On a run outside yesterday, the thick, overwhelming smell of smoke tickled the fibers inside my nose and filled my lungs. I’m not sure of its source–it could’ve been someone was cooking, or perhaps smoking a cigarette on break. But immediately, hundreds of images and related aromas filled my mind. Smoke has different scents, naturally, depending on how it’s being emitted or created. And for each of those little differences, there is an association of a memory in my head.

  • Papa’s cigars that he used to chew on for the flavor, to place him back in a time when people thought tobacco could only kill you if you caught fire trying to light a cigarette (which would be really stupid of you). I remember once I saw him standing outside in the front yard of the house I grew up in, cigar in his mouth, gray cap on his head to shield the sun. I was in fourth grade, and we had just learned about the dangers of smoking.

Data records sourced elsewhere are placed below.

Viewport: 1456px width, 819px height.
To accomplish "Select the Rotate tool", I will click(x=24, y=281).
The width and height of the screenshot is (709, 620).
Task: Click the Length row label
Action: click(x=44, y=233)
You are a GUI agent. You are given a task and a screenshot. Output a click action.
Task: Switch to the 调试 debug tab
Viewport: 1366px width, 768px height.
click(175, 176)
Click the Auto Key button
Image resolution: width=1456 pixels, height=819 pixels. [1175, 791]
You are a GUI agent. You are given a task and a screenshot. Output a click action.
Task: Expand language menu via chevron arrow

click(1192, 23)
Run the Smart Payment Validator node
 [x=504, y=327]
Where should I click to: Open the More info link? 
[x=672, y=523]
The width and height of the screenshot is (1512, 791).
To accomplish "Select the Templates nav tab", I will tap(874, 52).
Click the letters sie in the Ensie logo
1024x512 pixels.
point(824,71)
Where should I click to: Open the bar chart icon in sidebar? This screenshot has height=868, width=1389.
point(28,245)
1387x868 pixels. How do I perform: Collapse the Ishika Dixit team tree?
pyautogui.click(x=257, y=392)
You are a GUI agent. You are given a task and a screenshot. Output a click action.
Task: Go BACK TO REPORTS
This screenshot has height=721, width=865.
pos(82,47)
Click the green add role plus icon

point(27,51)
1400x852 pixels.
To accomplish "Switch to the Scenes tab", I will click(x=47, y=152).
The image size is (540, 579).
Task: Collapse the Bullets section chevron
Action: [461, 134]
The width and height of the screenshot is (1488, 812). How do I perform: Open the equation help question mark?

    “Papa,” I said, “you shouldn’t do that. It’s bad for you.” My voice shook, because I loved my Papa, but he was big and tough as nails.
    He half-turned to me. “Bah,” he scoffed with a wave of his hand. “I don’t smoke it anyhow. I chew the thing. See?”
    It wasn’t lit. I nodded shyly. He was more careful after that, though–whether about using cigars or just using them in front of me, I don’t know. And as he got older, he could be seen with a cigar less and less. Three years ago he died of lung cancer–but ultimately of the dementia that didn’t allow for him to tell us that he could barely breathe before it was too late. Cigars still make me think of him.
  • Bonfires, the scent of pine and wood and leaves burning. They had a few in college behind the Meadows dorms (both official and unofficial), each one with a different significance. The first occurred when freshman year was just starting out. I remember trying to find my way through the hazy, red- and yellow- and orange-tinted first-years, clinging to any cluster of them that would have me in their conversations about nothing–what conversation when you’re first meeting someone is ever about anything, really? I was just there for the s’mores (and by that, I mean the Hershey bars).
    Then there were a few hosted by the a cappella groups on campus. By that point in my college career there were enough cliques and drama among the people I knew to last a lifetime. In the dark people stayed and chatted or ran off because some boy or girl wasn’t speaking to them from across the bonfire. I watched the fire and listened to my friends in the all-female group sing “Santa Catalina.”
    Two weeks ago we had a bonfire at my good friend’s graduation party. The scent filled my lungs and I closed my eyes and spent most of the time chatting absently with Fitz, who I probably won’t see for a long while. There were other people inside, one in particular I wished to spend time with, but I felt irrevocably separated from her for a number of reasons and therefore felt my place was outside, watching my own skin flicker red-orange-yellow in and out. The fire relaxed me. I felt okay sitting there, and though I hadn’t felt really okay in some time, this was close enough.
  • Dad cooking on the grille back when the four of us lived together and my parents selflessly kept up the illusion that they were in a happy marriage. Dad didn’t cook much but when he did, it was on the grill in summer. We had burgers and hot dogs and sometimes chicken. I remember flip-flopping out of the pool with my sister in tow, ravenous from a day of swimming. Sometimes we’d eat in our towels at the dinner table. Mom made pasta salad. Things were a lot easier then, but I guess adulthood means looking back and realizing things won’t ever be that way anymore.
  • Family Christmases with fires burning in (often artificial) chimneys. Laughter. The contrast of a warm, smokey inside to a whistling, billowing, snowy outside–the kind of weather Santa travels best in according to my imagination.

I took a class this past semester called “Smells & Bells” in which we studied the five senses and their relationship to each other. What’s so important about the five senses is that they link us not only to our surroundings, but to each other. The scent of Daisy perfume might remind you of the way someone specific walks you by; the sensation of wool fabric under your fingertips might make you think of your aunt’s knitting. It’s all relative, and most importantly, it’s all very, very human.